_ASSIGNED TASK_
With pictures omitted, the line containing "Task: Open Details on Xoxe García's tweet" and all later lines of the records below are to be restated word for word.

** Opening DATASET RECORDS block **

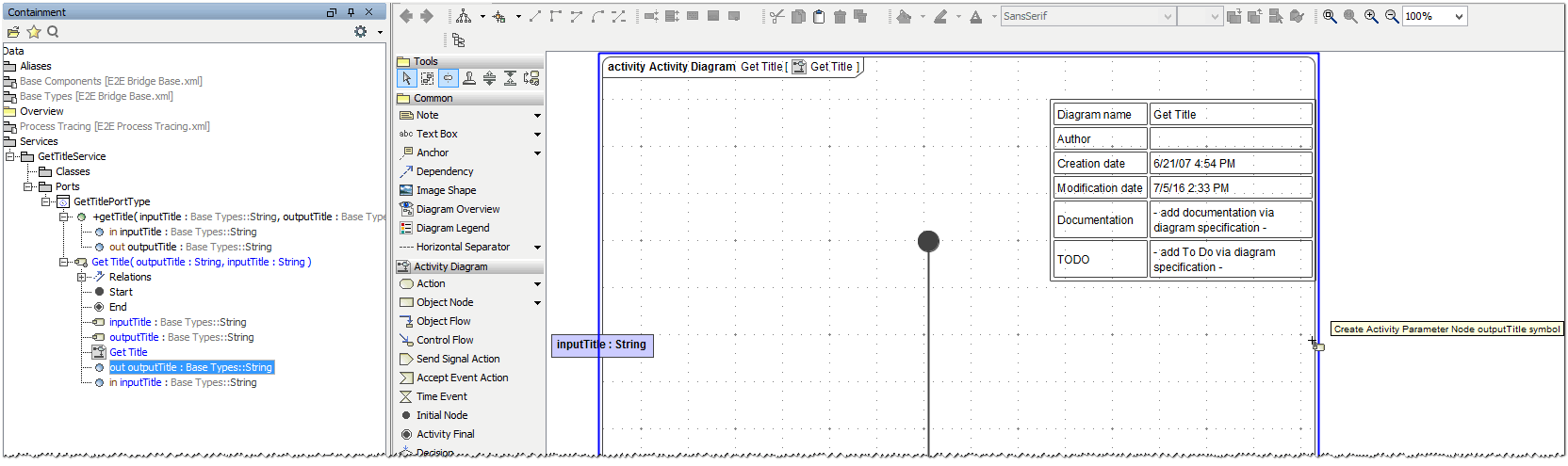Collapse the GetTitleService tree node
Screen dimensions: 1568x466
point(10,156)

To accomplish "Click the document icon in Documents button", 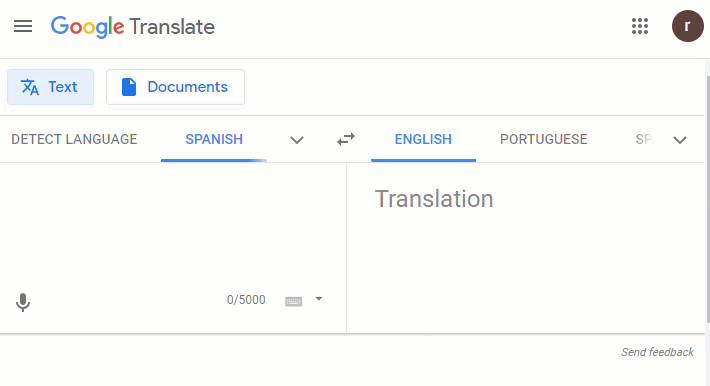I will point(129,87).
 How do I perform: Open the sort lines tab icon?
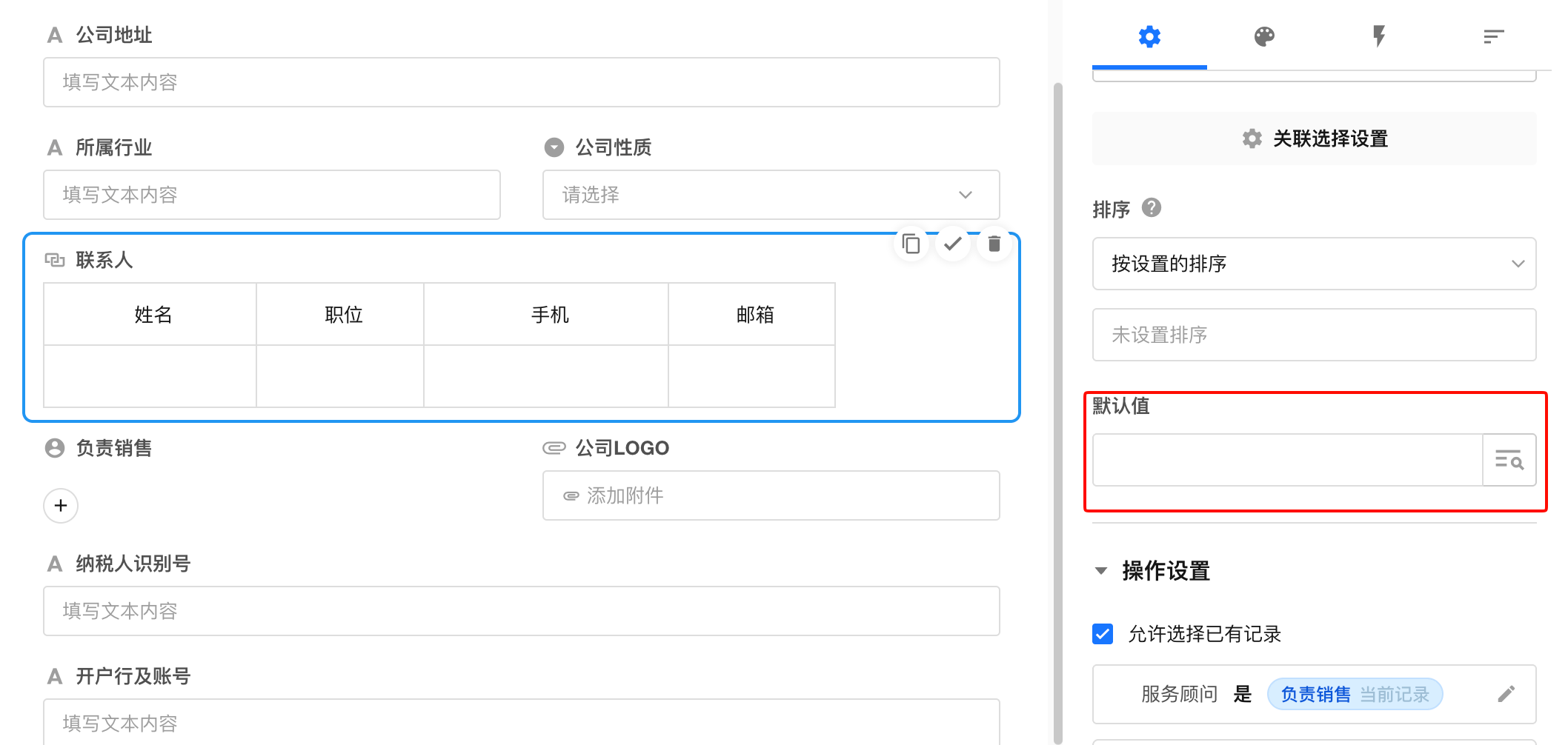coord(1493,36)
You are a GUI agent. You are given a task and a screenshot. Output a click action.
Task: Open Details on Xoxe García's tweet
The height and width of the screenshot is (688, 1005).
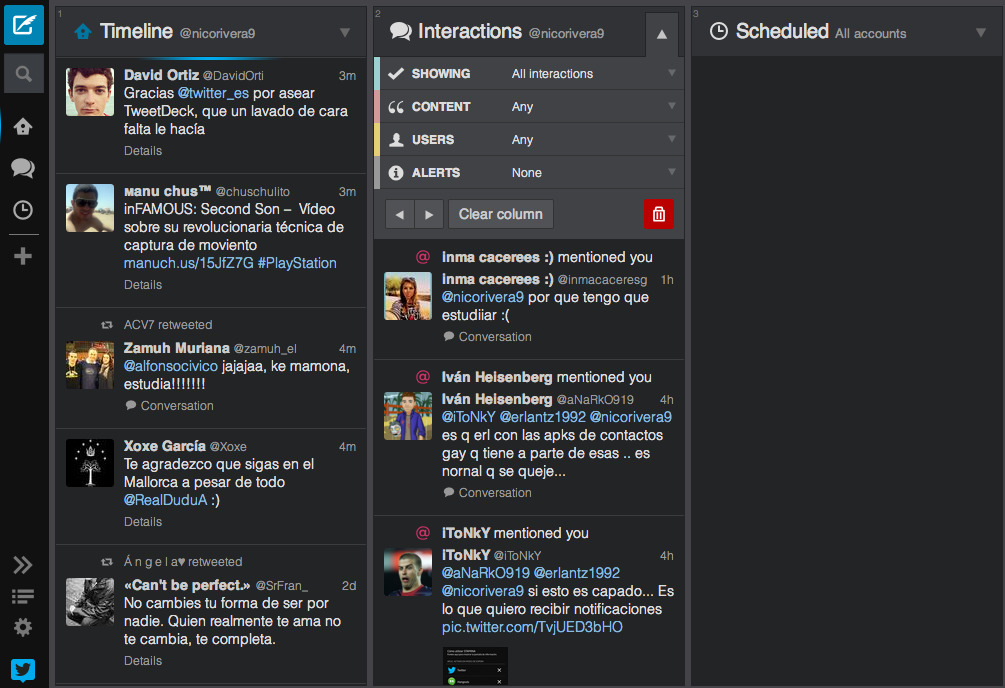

** Closing DATASET RECORDS block **

_ANSWER BELOW_
Task: Open Details on Xoxe García's tweet
The height and width of the screenshot is (688, 1005).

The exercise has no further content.